For a long time, IgG has been the only class of antibodies that are actively transferred from mother to offspring. This results in short-term passive immunity, and the specific IgG transport is accomplished by FcRn. In 1972, Jones et.al. first identified a receptor that transport maternal IgG to newborns in the gut of neonatal rats, hence after it was named as Neonatal Fc receptor (FcRn). FcRn expression during pregnancy and lactation plays a role in transporting IgG across the placental barrier and the intestinal tract. A variety of tissue cells can be detected throughout the life cycle. The main function is to maintain the level of IgG and albumin in the serum and regulate the distribution in the tissue.
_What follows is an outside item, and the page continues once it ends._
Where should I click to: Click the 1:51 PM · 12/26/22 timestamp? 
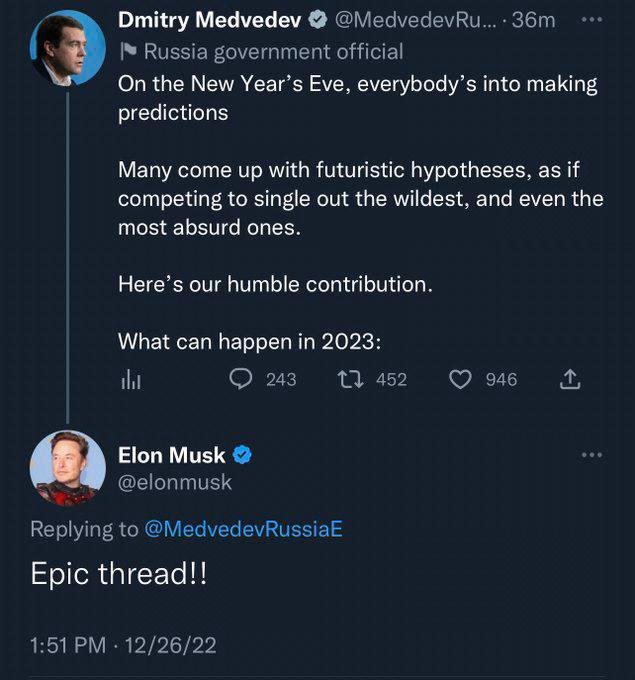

           Human FcRn interaction with ligands IgG and albumin

FcRn is a heterodimer composed of two subunits, FCGRT and B2M. FCGRT has three extracellular functional regions including three soluble domains (α1, α2, and α3), a single transmembrane helix and a cytoplasmic tail (some studies showed the cytoplasmic tail region composed of 44 amino acid residues that may contain signals that mediate intracellular pathways). Its molecular weight is 40 to 50 kDa, called the α chain while the molecular weight of B2M is 14 kDa, called the β chain. The two chains are joining in the form of non-covalent bonds. FCGRT must be assembled with B2M to play a transport role. Studies have shown that the binding site of FcRn with IgG and serum albumin is not the same, so the binding of FcRn to IgG is not interfered by serum albumin.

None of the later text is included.